春とハムスターと恥
光井 新

 本当の事を言うとね、僕は、君と離れ離れになる事を悲しんでなんかいないんだよ。だから僕の事は心配しないで、安心して、君ももう泣かないで、そして、笑ってお別れしようよ。
 春になったら、僕はジャンガリアンハムスターを飼うんだ。ふわふわしていて、小さくて、温かくて、丸っこい、僕だけのハムちゃんを飼うんだ。嗚呼、今からもうワクワクするよ。君や、ママやパパや、地元の友達と、会えなくなるのは寂しいけれど、新しく出会う小さな相棒がこれからはいつも一緒に居てくれる。
 実はね、京都じゃなくて東京の大學を受験したのも、ハムちゃんの為なんだ。どうにかして独り暮らしをしたかったから、それで東京の大學にしたんだ。小さい頃からハムスターを飼うのが夢でね、「とっとこハム太郎」っていうアニメが昔あったでしょう、あれを視て以来、もうハムスターの事ばかり考えていたよ。暇さえあれば色々と妄想してたんだ、どんな柔らかさで、どんな大きさで、どんな体温で、どんな形か、とか。ママとパパに飼いたいって頼んだりもしたけど、うちではずっと猫か犬を飼っていて、それで、鼠は駄目だって言われてね。実家にいる限り、妄想する事しか許されなかった。
 だけど、もうすぐ妄想じゃなくなるんだ。夢が叶うんだよ。この二年間、趣味のアニメ鑑賞を控えて、必死に受験勉強してきた甲斐があったよ。君が遊びたいと言って不機嫌そうにしていた夏の昼下がりも、君が僕の事を信じられないと言って怒っていた秋の夕暮れも、君が逢いたいと言って泣きながら電話をしてきた冬の夜も、春になれば、二人の悲しかった恋愛の思い出全てが報われる。

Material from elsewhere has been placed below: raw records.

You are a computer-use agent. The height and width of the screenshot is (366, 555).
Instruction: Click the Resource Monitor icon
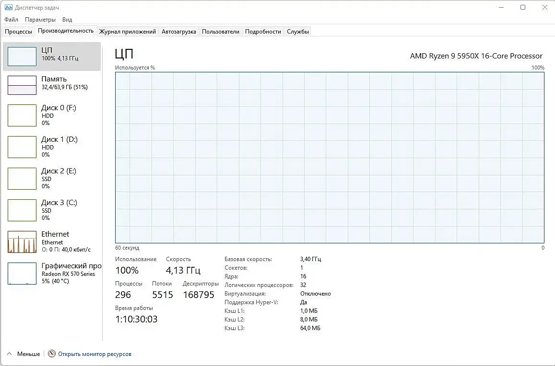coord(52,354)
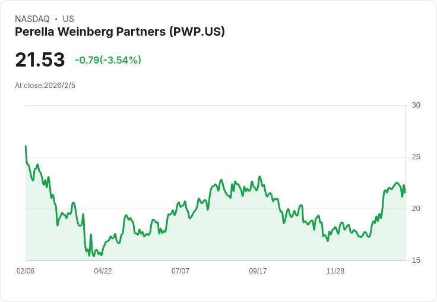This screenshot has width=437, height=302.
Task: Click the 25 value on the price axis
Action: pyautogui.click(x=416, y=157)
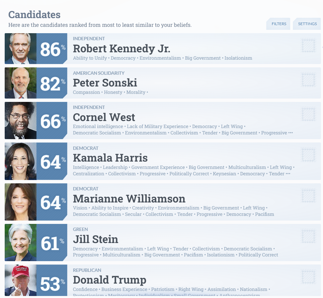This screenshot has height=298, width=323.
Task: Open the Jill Stein candidate name
Action: [x=96, y=239]
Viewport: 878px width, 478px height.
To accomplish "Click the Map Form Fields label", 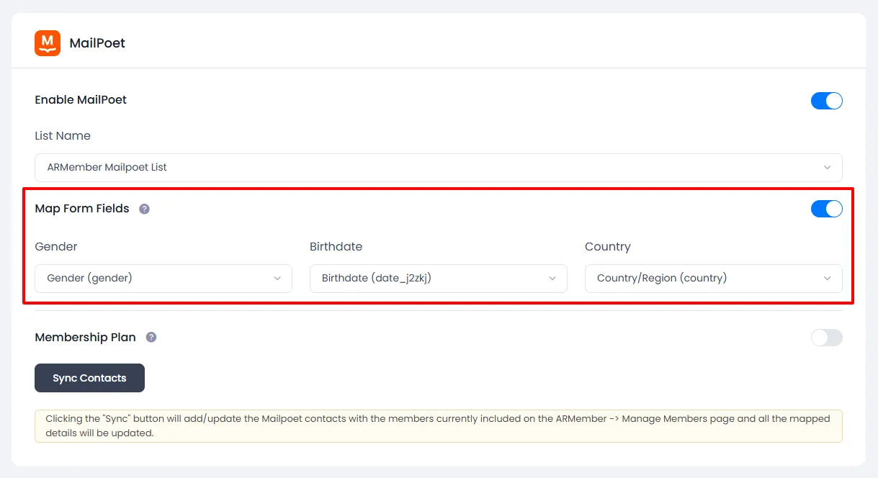I will click(82, 209).
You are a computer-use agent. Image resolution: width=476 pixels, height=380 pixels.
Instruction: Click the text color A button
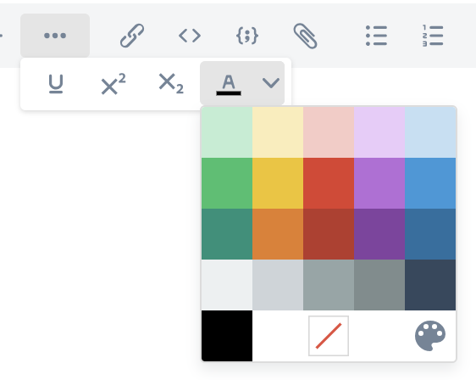click(229, 85)
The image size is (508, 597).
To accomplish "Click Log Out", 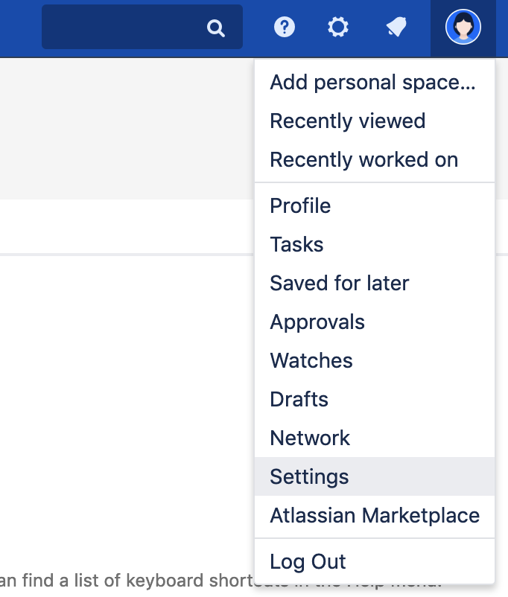I will tap(308, 562).
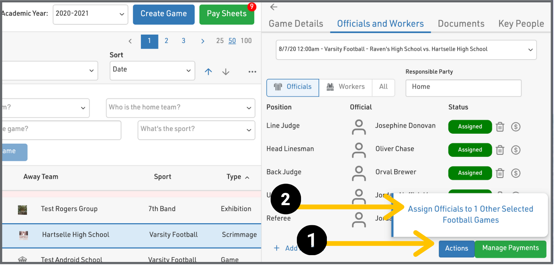Click the Create Game button

point(164,14)
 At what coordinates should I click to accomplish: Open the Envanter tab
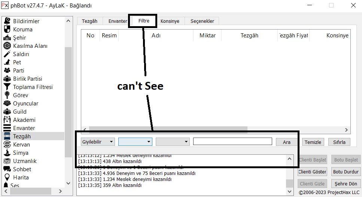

 東大生の自分を不器用だなんて言うのは変かもしれないけれど、僕は本当に不器用な人間で、ママとパパに内緒で僕の部屋にゲージをこっそり置いたり、アルバイトをしてアパートを借りてそこで飼ったり、そういう別の方法は何もできなかった。ただ、独り暮らしを、納得させるというか、応援してもらえる、そんな国立大學を受験するという事位しか実行できなかったんだ。それた事一つできずに、ずっと勉強ばかりしていて、つまらない思いをさせたね、ごめんね。

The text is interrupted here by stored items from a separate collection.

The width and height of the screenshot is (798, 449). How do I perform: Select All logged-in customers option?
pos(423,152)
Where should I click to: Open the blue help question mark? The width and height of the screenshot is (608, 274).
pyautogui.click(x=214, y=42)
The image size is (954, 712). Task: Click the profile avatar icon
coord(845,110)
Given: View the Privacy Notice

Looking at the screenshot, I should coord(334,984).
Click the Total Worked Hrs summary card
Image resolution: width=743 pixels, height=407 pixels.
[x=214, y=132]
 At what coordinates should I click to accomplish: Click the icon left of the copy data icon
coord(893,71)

 東京に行ったら、いっぱいメールするよ。楽しい写真を添付するつもりさ。どの写真も、きっとハムちゃんと一緒に写ってるだろうから、ひょっとしたら君は焼き餅妬いちゃうかもね。スカイツリーをバックにポーズを決める僕のジャケットのポケットから顔を出していたり 、もんじゃ焼きやらひよこ饅頭やらを頬張る僕のパーカーのフードで寛いでたり、そんな可愛いハムちゃんの写真がいっぱい撮れたらいいなぁ。
 本分の学業に関しては、具体的に何を細かく勉強して、将来どうしたいとか、まだなんにも考えていないけれど、「ハムちゃん、ハムちゃん、ねぇハムちゃん、いつも一緒だよ」って唄を口ずさんでポジティブに過ごせるように頑張るよ。君も頑張ってね。

 今思えば君と過ごした日々は恥ずかしい思いの連続だったよ。そんな恥ずかしかった事も、遠距離恋愛になる今は話せちゃう気がするから、話しちゃおうかな。
 一緒にお風呂に入っていた時、僕は本当は肛門から指を突っ込んで中を綺麗に洗いたくて仕方がなかったんだ。だけど君の目の前でそんな事をするのは恥ずかしいと思ってできなかった。そんな自分を恥ずかしいと思った。更に言えば、肛門から指を突っ込んですぐ届く様なところにうんこがこびりついてる、そんな状態で君に愛を囁くのも恥ずかしいと思った。
 僕は汚いんだ。便意とか特に感じていなくても、指を突っ込むと意外と、奴等がすぐそこまで来てたりするんだよ。一人でお風呂に入る時は、必ず洗うようにしている。
 君と一緒にいると僕は駄目になる。お互いの身体を荒いっこしてたんだから、君に、洗って欲しい、とちゃんと言えばよかった。でも恥ずかしくて言えなかった。僕が君の身体を洗っていた時も、実を言うと、あれは僕の中ではかなり雑に洗っていたんだ。僕は自分の身体を洗う時は、あの何倍もゴシゴシ擦らないと、汚いと思ってしまう人間なんだ。つまり、自分で洗っておいて、君の事を汚ない女だと思っていたんだ。恥ずかしいよ。君が僕の身体をあまり擦らないものだから、僕が君の身体を念入りに擦るのは恥ずかしいと思っていた。
 笑えるだろ。そして、当分逢いたくないと思うだろ。